The Department of Veterans Affairs’ top IT official has resigned from his post, raising more uncertainty about the fate of a long-delayed deal with Cerner to modernize the system’s EHR.
VA Acting CIO Scott Blackburn announced his resignation on Twitter Tuesday, calling it a "bittersweet moment." He posted a letter calling his nearly four-year career with the agency “the honor of my professional life,” but offered no reason for his resignation.
“My effort has always been about better caring for Veterans regardless of Presidential administration, Republican or Democrat—and I have been honored to serve alongside both in a bipartisan way,” he wrote.
This is a bittersweet moment in my career. Today I officially resigned my position at @DeptVetAffairs. It has been the honor of my life. Too many people to thank. Will continue to advocate for #Veterans in other ways. Next stop - time off for a few months :) pic.twitter.com/qN9HWWocjn— Scott Blackburn (@Srblackb) April 17, 2018
After he was appointed as interim CIO in October, succeeding longtime CIO Rob Thomas who retired after 35 years, Blackburn took over as one of the leading officials behind the system’s EHR modernization efforts that involved an estimated $16 billion deal with Cerner. Prior to his appointment, Blackburn served as the interim deputy secretary for eight months.
Blackburn categorized the overhaul as “the largest implementation of a healthcare system EHR ever,” adding that the VA planned to lean on the off-the-shelf system while “absolutely minimizing the customization.”
His departure adds more uncertainty to the Cerner contract that was initially slated to be signed in November. Concerns about interoperability delayed the contract, and VA Secretary David Shulkin’s ouster raised new questions about when, or if, the deal would be finalized.

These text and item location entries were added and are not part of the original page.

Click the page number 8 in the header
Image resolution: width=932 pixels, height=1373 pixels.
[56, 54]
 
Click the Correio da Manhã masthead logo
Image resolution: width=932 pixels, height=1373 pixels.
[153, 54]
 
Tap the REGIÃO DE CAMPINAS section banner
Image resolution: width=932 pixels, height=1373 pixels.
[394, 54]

After firing Shulkin, President Donald Trump named White House doctor Ronny Jackson as his replacement.
The VA did not respond to a request for comment and it remains unclear who will replace Blackburn as acting CIO.
Blackburn made no mention of the deal in his resignation letter but said he would remain “both VA’s biggest cheerleader and critic from afar."
“Veterans deserve the best from VA—and there remains a lot of hard work to get where the VA needs to be,” he wrote.